## [Ausgangstext]
Das doppelte Trumanchen

Doctored by Udo Perrey.

Aus gegebenem Anlass, der aber hier keine Rolle spielen soll, übersandte mir mein Bruder neulich die Kopie einer Ansicht, die er im Familienarchiv gefunden hatte - zumindest hat er das behauptet. Das Bild entstand aus Anlass der Postdamer Konferenz, die vom 17. Juli bis 2. August 1945 auf Schloss Cecilienhof im schönen brandenburgischen Potsdam stattfand. An dieser Konferenz nahmen die "Großen Drei", die Vertreter der Siegermächte des 2. Weltkriegs teil und die erwartet man natürlich auch im Zentrum eines jeden historischen Bilddokuments.

Wie erstaunt war ich deshalb, auf diesem Familienschatz fünf statt drei Personen im Fokus zu sehen. Doch langsam kam die Erinnerung wieder: Winston hatte mich doch damals mitgenommen. Er brauchte dringend mindestens eine halbe Portion zur Unterstützung, denn seine beiden Verhandlungspartner, Truman und Stalin, waren auf dem besten Wege, ihn zum Verlierer der Tagung zu machen. Doch so leicht ließ sich ein Präsident Truman - wenngleich noch ein Neuling auf der Weltbühne - nicht an die Wand spielen. Wie man sieht, erschien er als gerissener Amerikaner kurzerhand im Doppelpack: als "doppeltes Trumanchen" - eine Idee, die ihm bei der Lektüre von Erich Kästners "Doppeltem Lottchen" gekommen war. Ein guter Politiker studiert seine Feinde eben sorgfältig, auch wenn sie gerade am Boden liegen.

## [Gespeicherte Daten]
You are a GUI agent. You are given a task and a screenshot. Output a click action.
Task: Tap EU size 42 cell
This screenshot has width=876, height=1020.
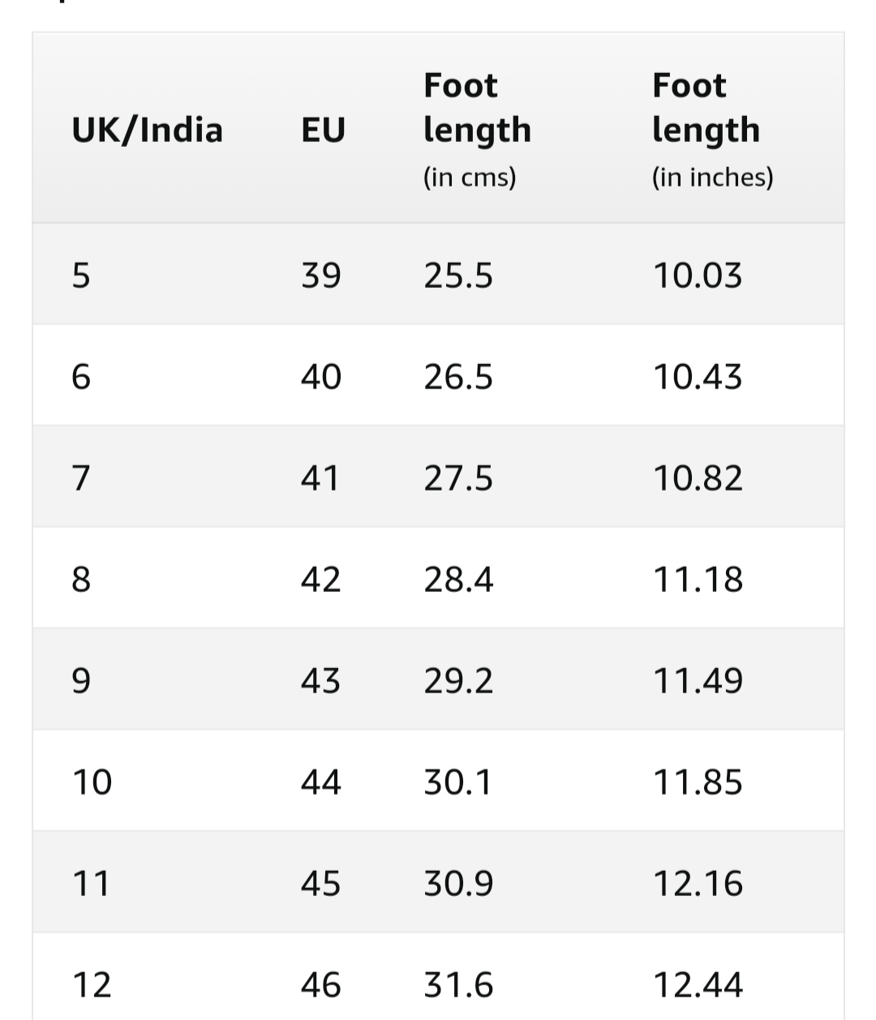(x=321, y=580)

## [Deine Aufgabe]
Führe den Ausgangstext über das Foto von der Potsdamer Konferenz mit dem „doppelten Trumanchen“ im Anschluss an seinen letzten Satz weiter.

## [Antwort zur Aufgabe]
Der Herr in der weißen Jacke ist ein Sonderfall. Es ist "Väterchen Stalin". Ich erinnere mich, wie er uns Kindern - es dürfte ca. zwei Jahre nach der Konferenz gewesen sein - in eben diesem 'Outfit' (er hatte wahrscheinlich nur ein Jackett) zur nachmittäglichen Filmstunde im Saal des örtlichen Gasthauses vorgeführt wurde. Was war das doch für ein netter väterlicher Freund, der angeregt mit Kindern plauderte, die ihm zuvor voller Freude Blumen geschenkt hatten! Auch er hatte vermutlich "den Feind" studiert, d. h. Goebbels' Tagebücher aufmerksam gelesen. Man sieht auf unserer Aufnahme, wie traulich er zu mir hinüber schaut, während seine Eskorte die Maschinenpistole schon im Anschlag hält.

Aber da hat sich im internationalen politischen Bereich seither nicht viel geändert: Obama schaut auch immer so freundlich, wenn er vor dem Brandenburger Tor steht.